On August 15, the Texas Rangers were 72-48 and led the American League West by 3.5 games over the Houston Astros. It looked like the Rangers were set to cruise to the postseason in Bruce Bochy's first year as the team's manager. Then disaster struck.
Since that day three weeks ago, the Rangers have gone 4-14. After being blown out 14-1 by Houston Tuesday night, the Rangers fell to 76-62 and now trail the Astros by two games in the divisional race and now even trail the Seattle Mariners by one game. Somehow, Texas is now a half-game out of the final wild card spot as well. It has been an almost comical collapse. A perfect example of everything falling apart for a franchise all at the same time.
The Rangers are still second in the AL in run differential (+148), but would miss the playoffs if they began today. From August 16-25, they lost eight in a row and nine of 10. The bullpen -- never a strength this season -- has completely collapsed. It now ranks 26th in baseball with a 4.97 ERA. The team's overall ERA has now fallen to 4.26 which ranks 17th.
For most of the season, the team's prolific offense and its starting rotation made up for a terrible bullpen. As the season has gone along that has changed. The Rangers tried to fix that at the trade deadline by adding Aroldis Chapman. That appeared to be a smart move, as Chapman didn't allow a run in his first seven appearances with Texas, and held the opposition scoreless in 14 of his first 15 outings. Since then he's been a mess. Chapman has allowed seven runs in his last six appearances and has only thrown 5.2 innings in that time.
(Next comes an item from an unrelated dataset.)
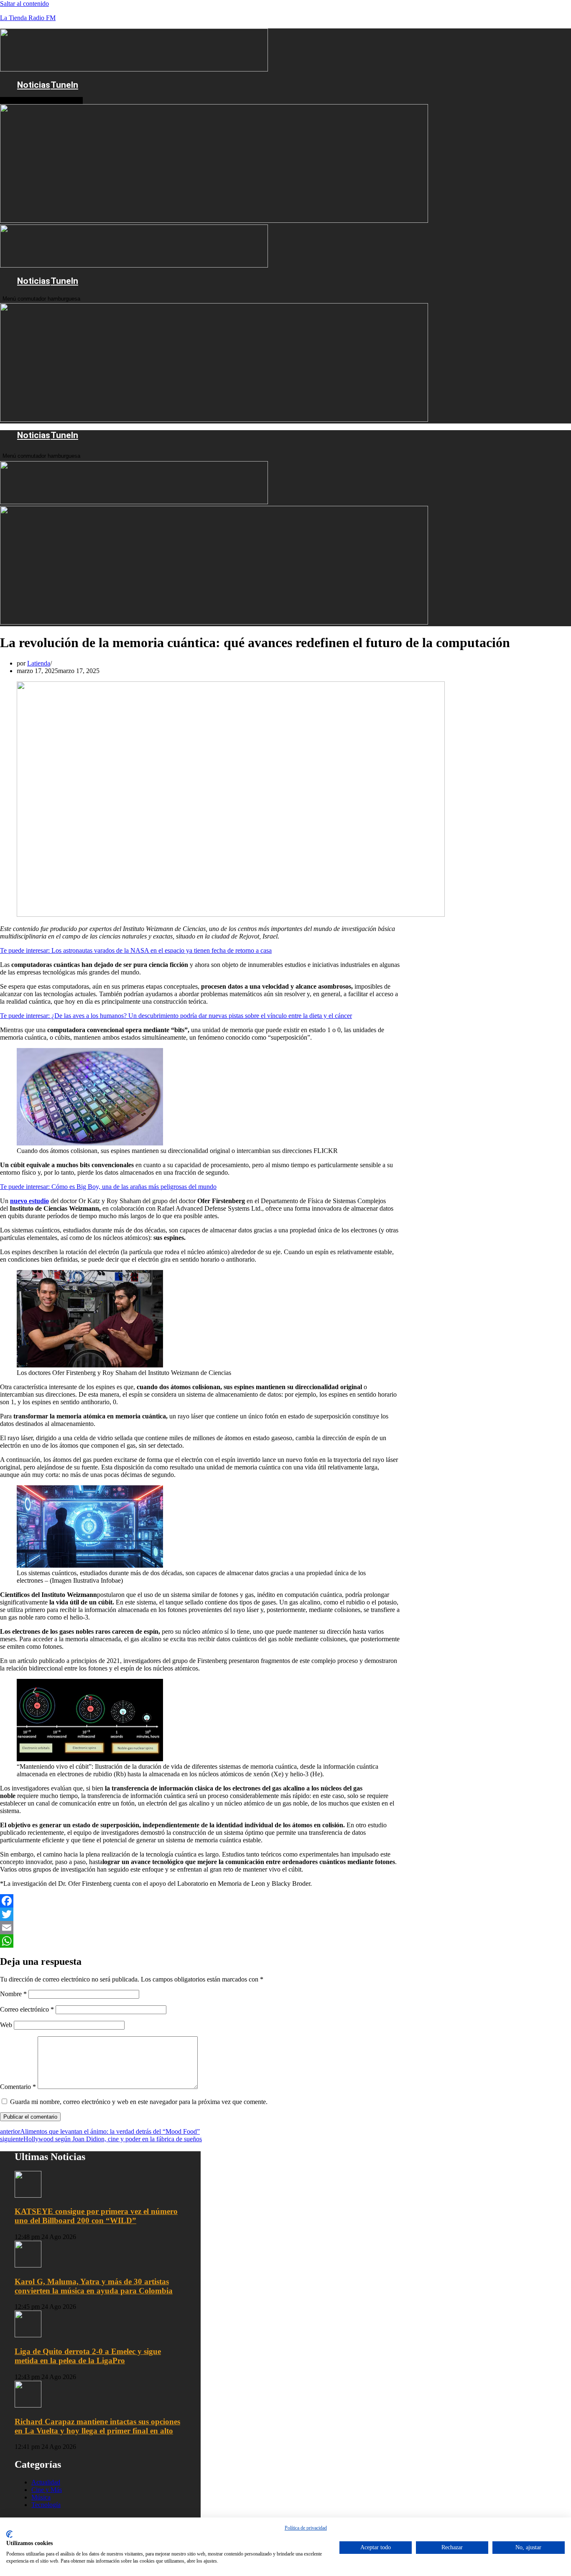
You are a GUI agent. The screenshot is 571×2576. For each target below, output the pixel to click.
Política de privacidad (306, 2528)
To give you an idea of how terrible Texas' bullpen has been, on the season the group has more blown saves (29) than saves (26). Yeah, it's that bad. That said, in the last few weeks, everything has gone downhill.
Before the All-Star break the Rangers ranked 12th in ERA leaguewide (4.01). Since the break they've dropped to 21st with a 4.72 ERA. The offense has seen a drop-off as well. Before the break, Texas was second in MLB with an OPS of .801. They've dropped to 10th (.775) since. The Rangers led baseball in runs scored in the first half of the season (531), with 25 more than their closest competition. Since the break they've dropped to 14th in runs scored (228). Everything is coming apart at the same time.
Maybe the Rangers were playing far beyond their ability in the first half and this is just the team sinking back to its true level. After all, Texas went 68-94 last season. Whatever is going on, things need to change quickly if the Rangers want to reach the postseason for the first time since 2016.
If they can't get there this will look like an all-time collapse.